The payments came after an investigation found that the federal prison subcontractor underpaid 362 employees at the California City Correctional Center under the terms of its contract, where pay rates are established by law, according to federal officials.
The company disputed the findings and said it had not violated any laws but was paying its employees under the terms of a pre-existing contract.
“This is about the U.S. Department of Labor wanting to retroactively apply a wage standard that wasn’t part of the original contractual agreement,” company spokesman Jonathan Burns said in a statement.
Officials with the Labor Department, however, said that over a period of years employees were paid 30 to 40 percent less than they were supposed to be paid, said Eduardo Huerta, assistant director of the department’s wage and hour division.
Many employees recouped more than $30,000 in back pay, benefits, overtime and holiday pay, officials said, and had worked at the lesser pay rate for up to five years.
The facility houses federal inmates being detained by the U.S. Marshal and federal immigration authorities, as well as state inmates. The back wages applied only to CCA employees working with federal inmates.
Corrections Corp. of America will seek a retroactive cost increase for the contract to absorb the additional wages and benefits, Burns said.
“We greatly value our employees and the important work that they do to keep our communities safe and secure,” he said.
The company also wasn’t making the required contributions to health and life insurance and retirement accounts, Huerta said. The investigation found record-keeping violations under the Fair Labor Standards Act, include inaccurate recording of breaks, lunches and overall hours worked.
“If somebody was supposed to be making $30 an hour, they were making $20 an hour instead,” said Huerta.
“The people that get these federal monies from a federal agency to get one of these contracts have to abide by the wage rates.”
Corrections Corp. of America — the fifth-largest prison system in the nation — has come under scrutiny before.
In Kentucky, it paid $260,000 last week to settle claims that it denied overtime to shift supervisors and forced them to work extra hours.
In Kansas, CCA and a group of collections officers, case managers and clerks settled in 2009 in federal court over allegations of unpaid overtime.

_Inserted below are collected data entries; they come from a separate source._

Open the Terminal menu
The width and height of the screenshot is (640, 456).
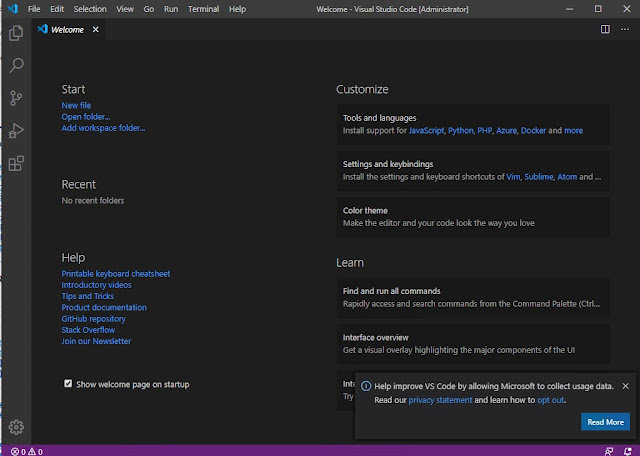click(203, 9)
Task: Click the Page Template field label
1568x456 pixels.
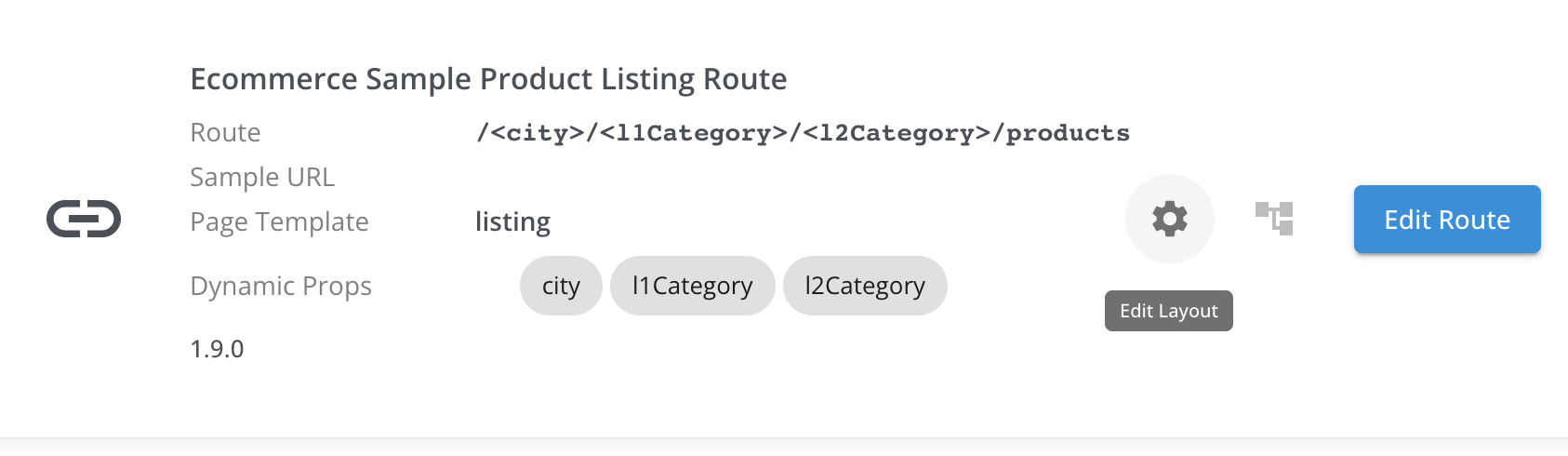Action: click(x=279, y=221)
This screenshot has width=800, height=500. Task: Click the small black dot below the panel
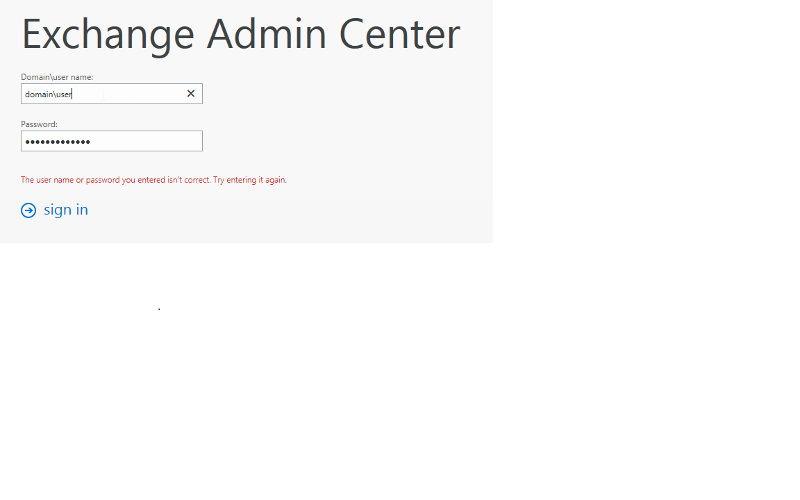tap(159, 309)
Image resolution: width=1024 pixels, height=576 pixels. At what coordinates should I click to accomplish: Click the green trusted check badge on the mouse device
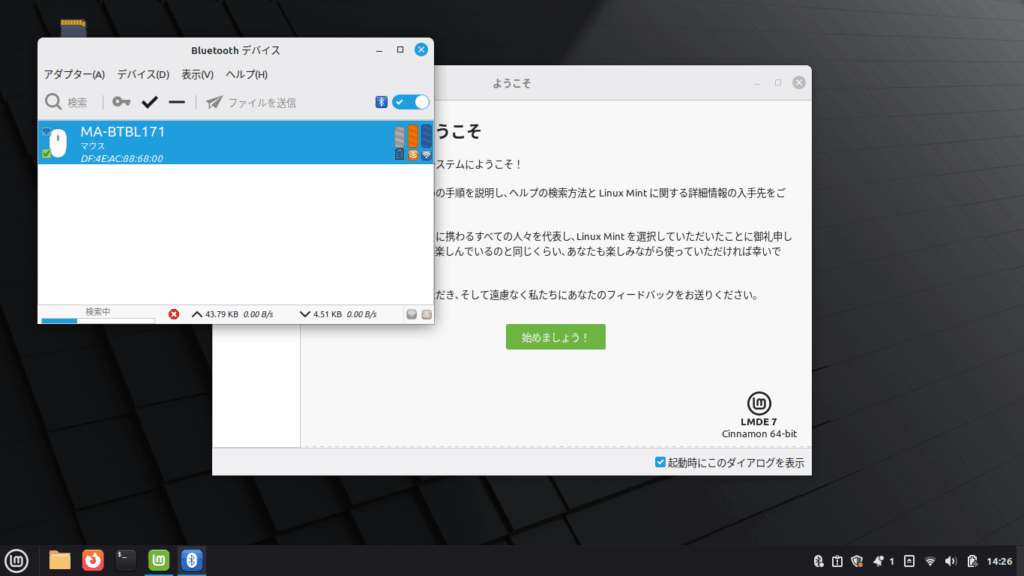pos(46,154)
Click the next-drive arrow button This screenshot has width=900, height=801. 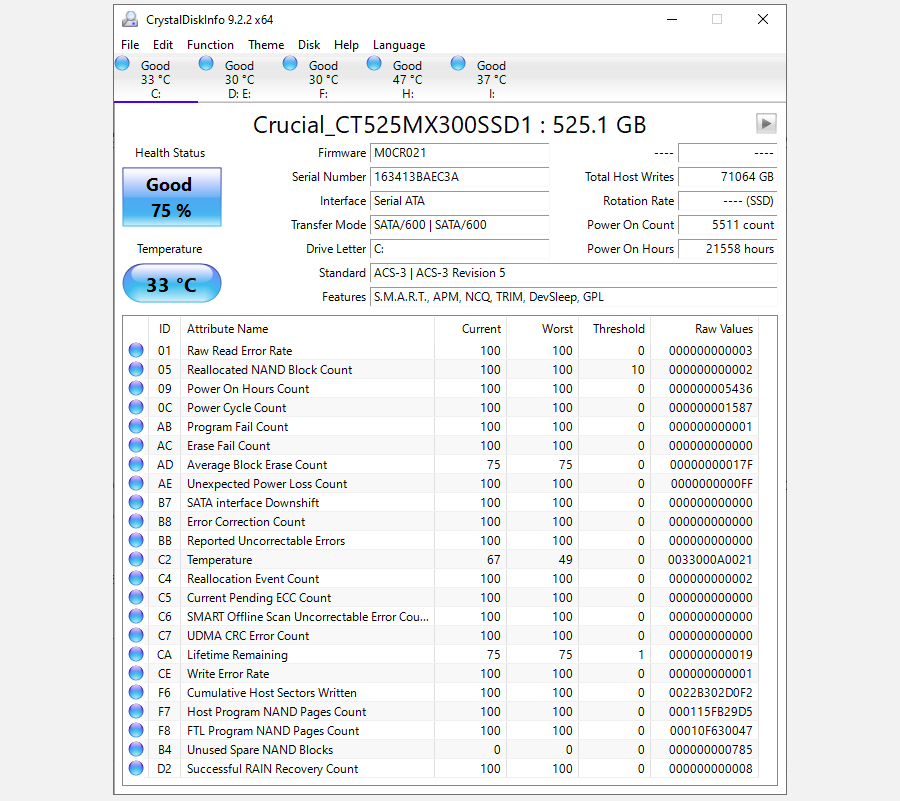[x=766, y=124]
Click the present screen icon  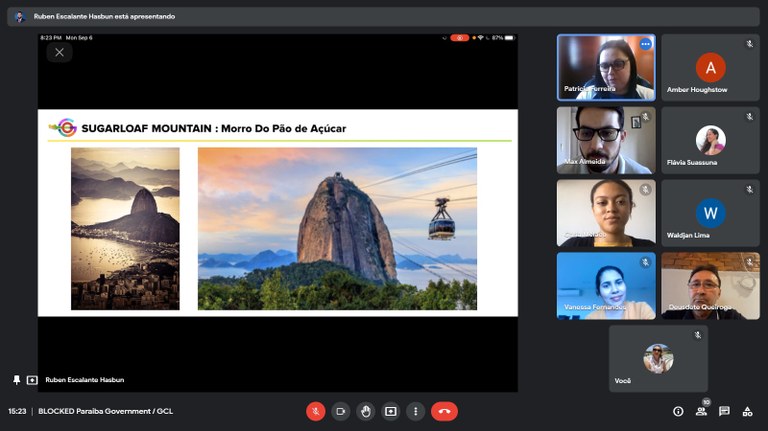click(x=391, y=411)
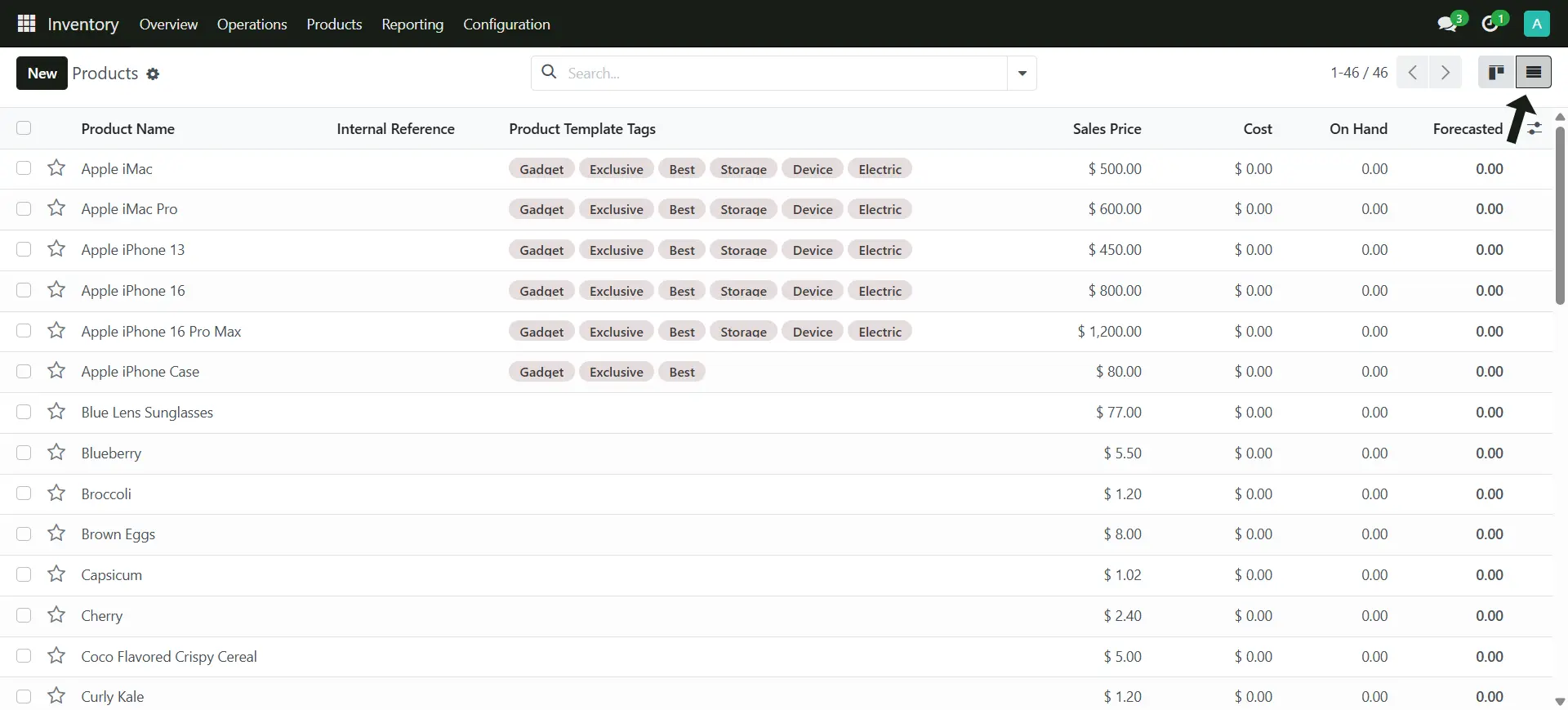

CCA agreed to pay a maximum of $7 million but did not acknowledge fault in the case.
Idaho, which had contracted with the company for its Boise prison, began the process of returning operations of the facility to state control.
The facility was sued and plagued by accusations of violence, gang activity and understaffing after the private prison contractor took it over.
Corrections Corp. of America operates detention centers for federal, state and local governments in 20 states in the U.S. and houses nearly 80,000 inmates at 60 facilities.
California City is about 110 miles northeast of Los Angeles.